4. What are the biggest challenges in moving to a software defined networking approach?
Alongside managing organisational change, which we've already discussed, the biggest challenge created by SDN is being able to manage the various interfaces of the network orchestration platforms used -- it's a significantly different approach to the way people are used to managing their networks. Therefore, as SDN gains traction in the enterprise, we expect to see people with traditional computer science backgrounds play an increasingly influential role in business management. These skilled professionals understand how different systems interact with one another, and so can manage networks accordingly.
5. What is driving the shift to a software-defined approach?
Businesses understanding that SDN minimises organisational risk while enabling improved agility is driving adoption. By automating network management, including the applications it hosts, SDN drives down costs, reduces the time needed to implement change, and increases security. These three capabilities align with most organisations' main business objectives, therefore increasing SDN's value to an organisation.

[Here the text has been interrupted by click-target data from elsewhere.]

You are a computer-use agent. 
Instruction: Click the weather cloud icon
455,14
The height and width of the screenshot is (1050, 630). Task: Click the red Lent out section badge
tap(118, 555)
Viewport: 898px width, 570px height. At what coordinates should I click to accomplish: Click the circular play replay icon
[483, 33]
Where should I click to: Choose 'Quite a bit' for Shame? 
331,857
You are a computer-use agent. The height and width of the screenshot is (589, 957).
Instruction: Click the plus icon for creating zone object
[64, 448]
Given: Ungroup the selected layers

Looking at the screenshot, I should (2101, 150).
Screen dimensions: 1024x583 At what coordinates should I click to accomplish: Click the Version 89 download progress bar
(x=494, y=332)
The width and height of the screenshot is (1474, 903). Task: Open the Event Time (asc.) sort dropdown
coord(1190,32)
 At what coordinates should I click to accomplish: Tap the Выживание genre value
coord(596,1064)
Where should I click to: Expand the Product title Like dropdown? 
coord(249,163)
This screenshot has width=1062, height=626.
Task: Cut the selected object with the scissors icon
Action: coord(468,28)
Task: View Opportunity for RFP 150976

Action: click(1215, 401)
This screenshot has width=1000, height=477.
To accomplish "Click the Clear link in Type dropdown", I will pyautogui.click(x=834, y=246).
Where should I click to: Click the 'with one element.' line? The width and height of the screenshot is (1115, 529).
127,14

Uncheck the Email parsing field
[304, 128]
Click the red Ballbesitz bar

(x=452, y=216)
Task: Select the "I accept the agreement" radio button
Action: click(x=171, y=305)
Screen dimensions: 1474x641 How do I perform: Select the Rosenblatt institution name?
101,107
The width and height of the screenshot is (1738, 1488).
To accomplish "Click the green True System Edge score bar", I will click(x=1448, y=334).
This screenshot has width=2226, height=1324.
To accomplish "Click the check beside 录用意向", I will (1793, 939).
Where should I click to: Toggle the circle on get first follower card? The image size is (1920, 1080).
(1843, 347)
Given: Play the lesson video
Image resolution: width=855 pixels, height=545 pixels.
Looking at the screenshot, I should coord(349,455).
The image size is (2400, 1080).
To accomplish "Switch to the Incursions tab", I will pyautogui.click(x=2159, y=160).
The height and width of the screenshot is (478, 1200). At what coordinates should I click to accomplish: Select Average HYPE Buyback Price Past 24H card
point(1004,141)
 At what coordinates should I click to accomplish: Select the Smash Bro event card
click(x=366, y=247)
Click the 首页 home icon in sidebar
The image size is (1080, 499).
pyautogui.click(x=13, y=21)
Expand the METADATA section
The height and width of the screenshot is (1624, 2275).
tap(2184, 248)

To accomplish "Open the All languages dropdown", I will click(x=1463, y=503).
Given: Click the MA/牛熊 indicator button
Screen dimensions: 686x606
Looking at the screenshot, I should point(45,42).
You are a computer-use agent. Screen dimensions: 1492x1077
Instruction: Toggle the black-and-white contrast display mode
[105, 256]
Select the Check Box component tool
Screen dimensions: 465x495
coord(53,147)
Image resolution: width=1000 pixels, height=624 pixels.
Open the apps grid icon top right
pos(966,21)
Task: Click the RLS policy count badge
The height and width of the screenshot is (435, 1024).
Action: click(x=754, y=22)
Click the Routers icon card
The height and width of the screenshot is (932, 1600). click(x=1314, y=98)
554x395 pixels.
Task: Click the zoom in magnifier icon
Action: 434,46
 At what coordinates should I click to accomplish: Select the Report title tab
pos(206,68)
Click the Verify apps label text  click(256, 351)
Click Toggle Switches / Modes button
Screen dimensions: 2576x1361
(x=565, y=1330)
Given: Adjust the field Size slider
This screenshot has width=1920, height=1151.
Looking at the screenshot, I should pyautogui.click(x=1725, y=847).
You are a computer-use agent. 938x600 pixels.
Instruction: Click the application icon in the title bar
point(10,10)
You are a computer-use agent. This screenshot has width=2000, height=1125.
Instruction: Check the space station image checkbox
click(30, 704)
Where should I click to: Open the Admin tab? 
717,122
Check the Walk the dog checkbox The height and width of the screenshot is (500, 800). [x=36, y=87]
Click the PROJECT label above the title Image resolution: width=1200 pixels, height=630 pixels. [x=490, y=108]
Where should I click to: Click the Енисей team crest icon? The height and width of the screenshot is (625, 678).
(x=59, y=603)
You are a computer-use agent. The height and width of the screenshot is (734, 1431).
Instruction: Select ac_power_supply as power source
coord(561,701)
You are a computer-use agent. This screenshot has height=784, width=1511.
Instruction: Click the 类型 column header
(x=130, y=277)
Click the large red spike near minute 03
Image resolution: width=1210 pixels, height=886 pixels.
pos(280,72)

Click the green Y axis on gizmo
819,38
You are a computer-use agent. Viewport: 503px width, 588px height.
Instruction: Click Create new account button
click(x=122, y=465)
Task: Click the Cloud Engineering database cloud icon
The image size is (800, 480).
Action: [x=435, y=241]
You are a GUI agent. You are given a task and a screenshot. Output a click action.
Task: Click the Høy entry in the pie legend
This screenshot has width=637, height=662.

6.Any other points - trends etc?
Business will not linger over its decision to deploy SDN, as has sometimes been the case with Cloud and Big Data where they have continually evaluated whether it's right for them. As soon as businesses see how SDN can benefit their organisation, including saving time and money, they will quickly decide whether it is right for them and make plans accordingly. This is why it's crucial for channel partners to build SDN suites that can rapidly be deployed from today.